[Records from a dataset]

####

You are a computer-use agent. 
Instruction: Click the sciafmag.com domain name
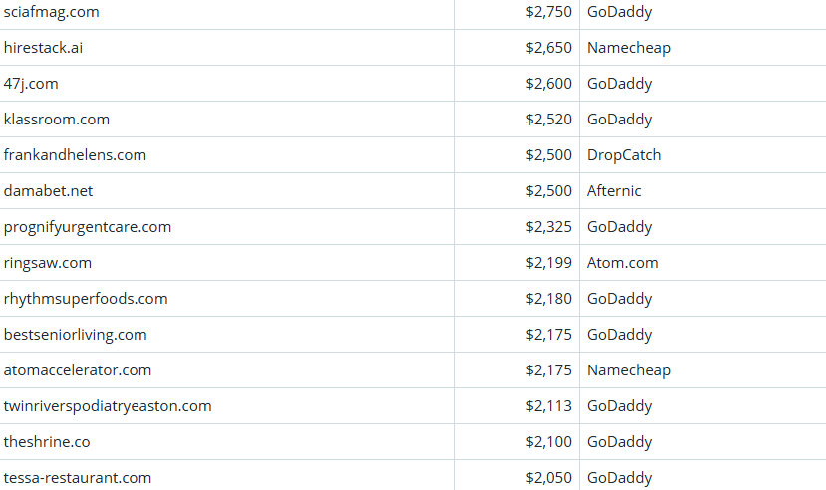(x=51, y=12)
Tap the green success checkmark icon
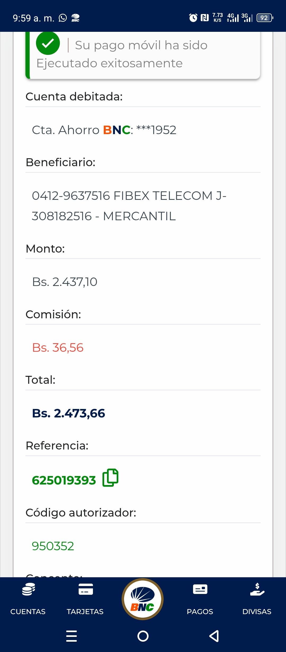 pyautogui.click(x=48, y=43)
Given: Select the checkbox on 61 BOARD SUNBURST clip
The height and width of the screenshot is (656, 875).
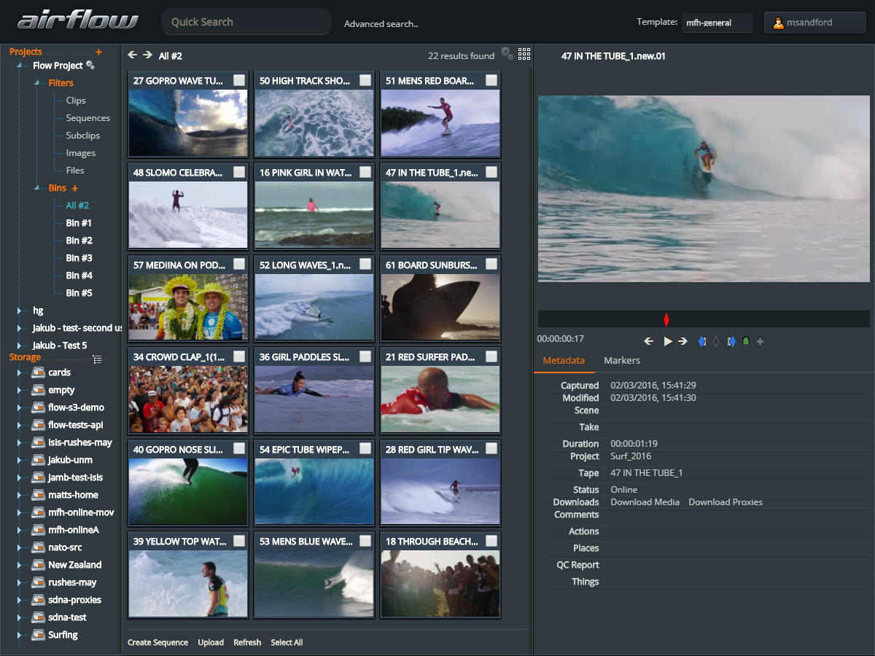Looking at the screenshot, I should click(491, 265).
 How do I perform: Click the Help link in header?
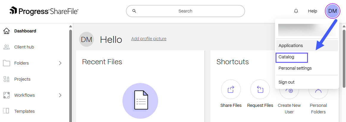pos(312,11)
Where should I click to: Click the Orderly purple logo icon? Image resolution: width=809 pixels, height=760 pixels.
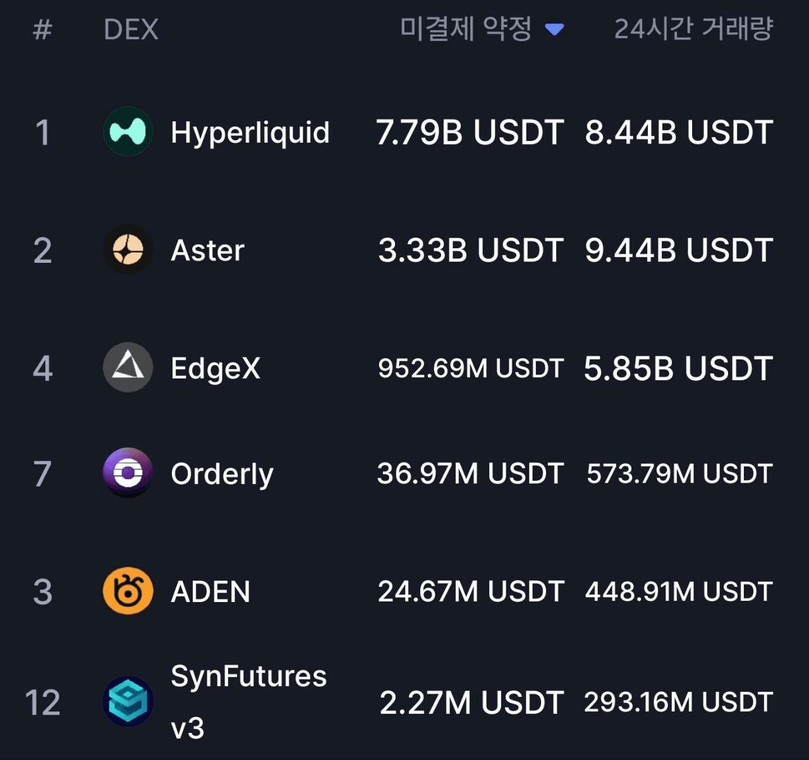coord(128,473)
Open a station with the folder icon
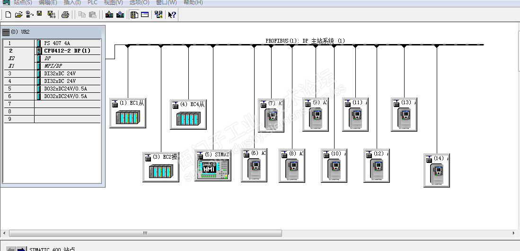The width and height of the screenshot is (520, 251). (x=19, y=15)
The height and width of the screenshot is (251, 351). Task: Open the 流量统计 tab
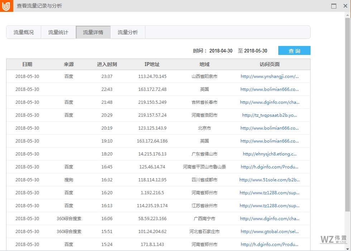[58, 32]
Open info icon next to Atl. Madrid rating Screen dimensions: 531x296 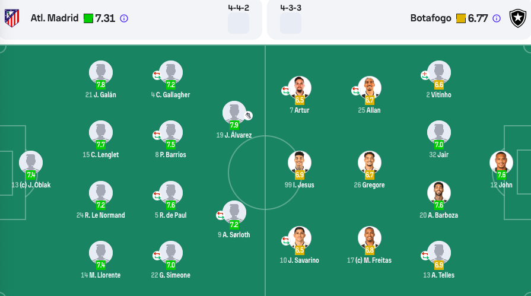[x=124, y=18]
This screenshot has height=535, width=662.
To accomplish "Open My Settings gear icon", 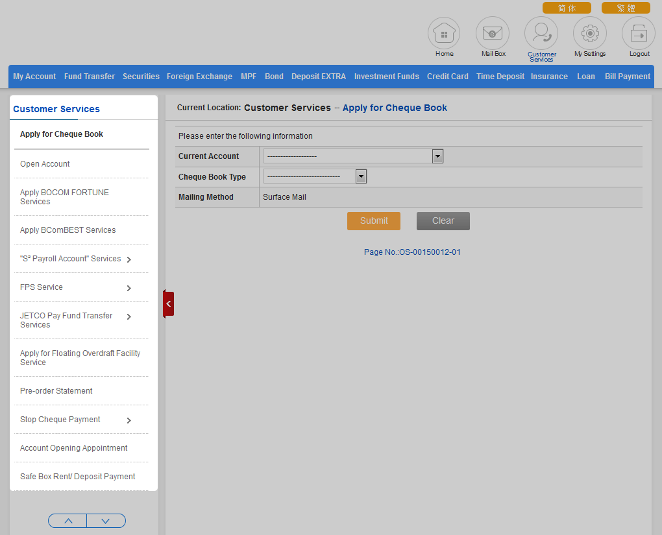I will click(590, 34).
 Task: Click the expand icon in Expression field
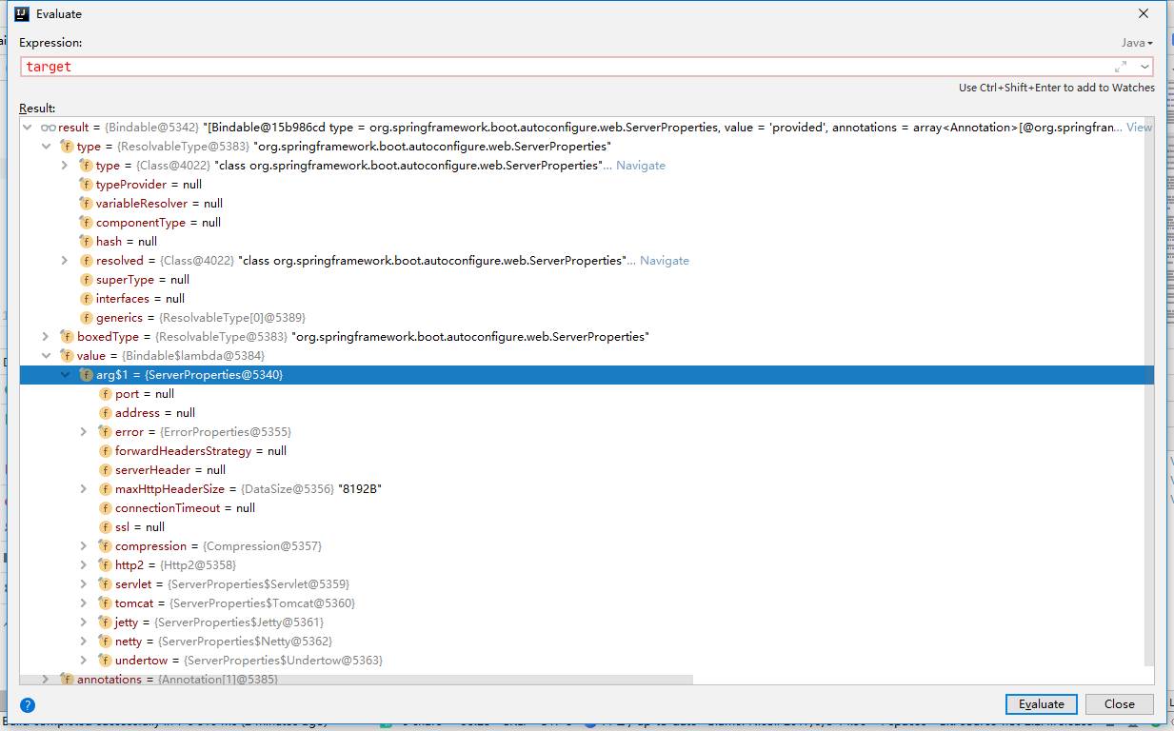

####

No pictures should appear; only the lines from the first line of the records through the line with "Given: Select the", both included, are to be restated word for word.

▶ THE COMPLETED TASK:
You are a computer-use agent. 
Instruction: Click the sciafmag.com domain name
(x=51, y=12)
Tap the green success checkmark icon
 pyautogui.click(x=48, y=43)
Given: Select the checkbox on 61 BOARD SUNBURST clip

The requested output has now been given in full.